In fact, Whitman’s “misspoke” claim about being registered in 1998 was not some off-hand comment –- it was included in the formal speech she gave to the convention, as shown in a text of her prepared remarks that “The Ticket” posted on the L.A. Times at the time:

As you may have read, I’ve been a registered “decline to state” voter since 1998. As the CEO of a public company, with an enormous community of users and employees covering every imaginable political persuasion, I purposely made the decision to register DTS. I felt it was the right thing to do given my role at eBay. Once my eBay tenure was coming to an end and I became more involved with (Mitt Romney’s) campaign, I changed my registration back to Republican.

So far from being an accidental misstatement, the claim that she was registered in 1998 was written into the speech, embroidered, fabulized and, presumably, vetted and rehearsed. Bottom line: lying isn’t misspeaking.

The story that just keeps on giving: You’ve got your choice of You Tube presentations about the eMeg’s big mess and her one-for-the-ages press conference debacle on the subject at the state Republican convention.

We like this one mainly because of the frightful frown that Pete Wilson puts on near the end watching eMeg’s tortured performance and this one just because it’s reported straight-up by our old friend Dave Bryan, now with LA’s CBS2, who’s almost as old as us.

But you gotta hand it to Steve Poizner’s campaign team, for posting this You Tube ad shortly after the Bee’s publication of the story that started the whole controversy:

More on eMeg: One of Whitman’s verbal tics is to say, “Thank you for that” at the end of an answer to a hostile question, which she used at least three times during her Dan Quayle-like Saturday avail: For example:

REPORTER: …you were registered in 1998, and there’s no record of that. Are you inferring that you did? The Bee reported after you were not registered at all before 2002.
WHITMAN: So when I came back to California, I registered in 2002, so I don’t know where that came from, but I registered in 2002 when I came back to California, so thank you for that.”

REPORTER: We’re just trying to get some sort of sense of your frame of mind.
WHITMAN: I understand, and I’ve said what I’m going to say about it, so thank you for that, Jack.

The ploy is clear -– a cool-hand CEO’s way of demonstrating she’s always got the upper hand by acting all gracious and grateful that she’s been given the chance to answer a question she was just dying to address.

And yet, Calbuzz strongly suspects that “Thank you for that” is not what is actually inside eMeg’s thought balloons when she mouths those words. What, then, is this would-be governor thinking?

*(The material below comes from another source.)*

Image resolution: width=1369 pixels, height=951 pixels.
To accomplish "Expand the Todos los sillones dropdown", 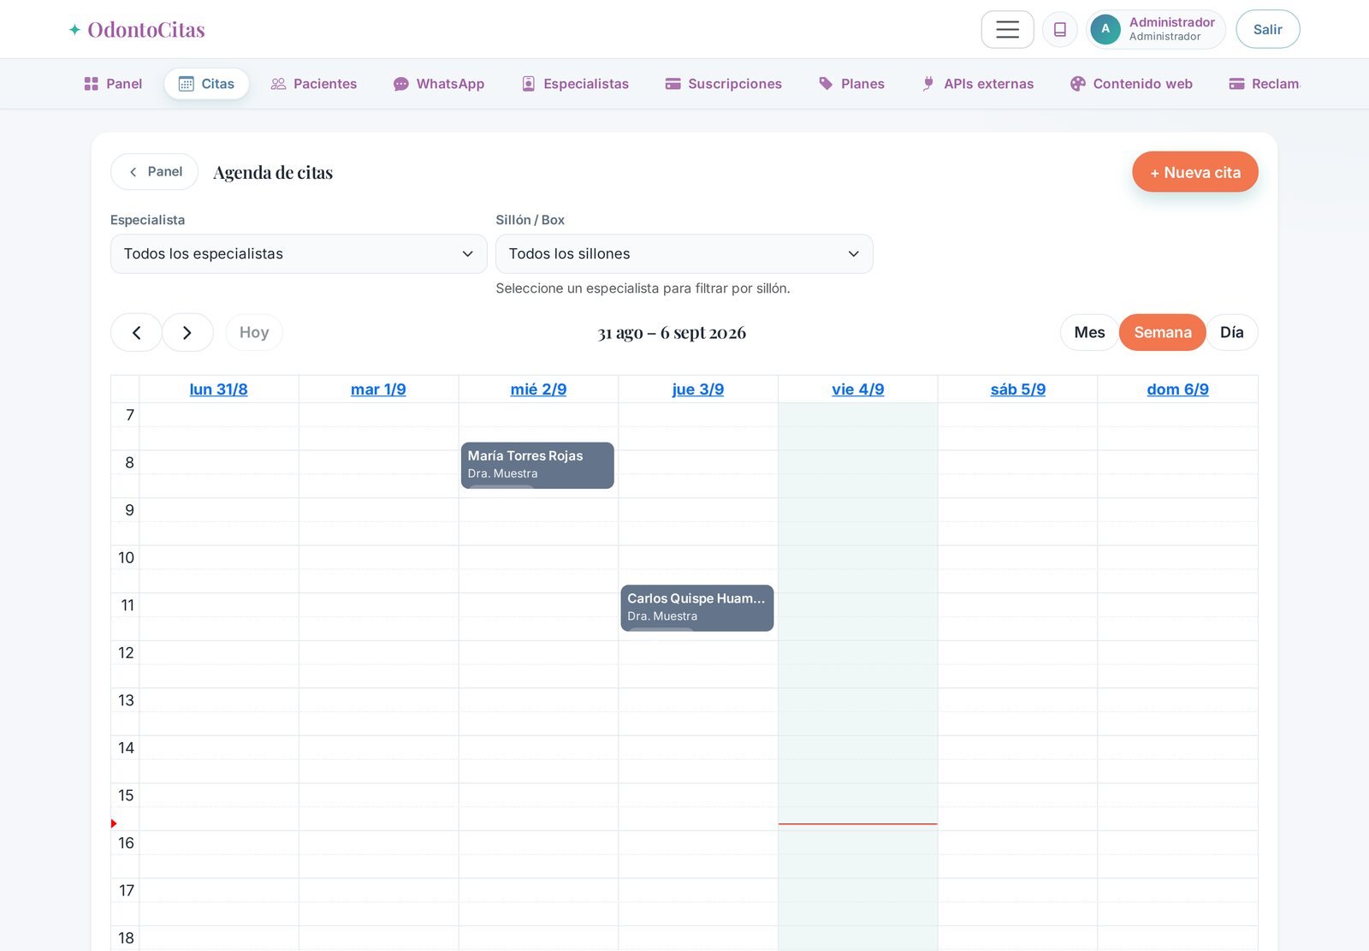I will tap(684, 254).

a) Who are these dreadful people, and why do I have to pay attention to them, again?
b) Nice blue blazer, loser – why don’t you get a haircut?
c) It’s no wonder newspapers are going out of business.
d) Fuck you.
e) Fuck you very much.

Lede of the week: If Gavin Newsom somehow fails to become governor in 2010, the opening of the Matier and Ross column in Monday’s Chron sums up the reason why:

“Mayor and new daddy Gavin Newsom will unveil a plan to provide every San Francisco kindergartener with a $50 “savings bond” for college – just as soon as he can figure out how to make sure illegal immigrants can qualify.”

They’re just sayin’.

Meanwhile, a new poll from Rasmussen shows Crusty the General Brown beating all the GOP contenders but Prince Gavin sucking wind behind them all.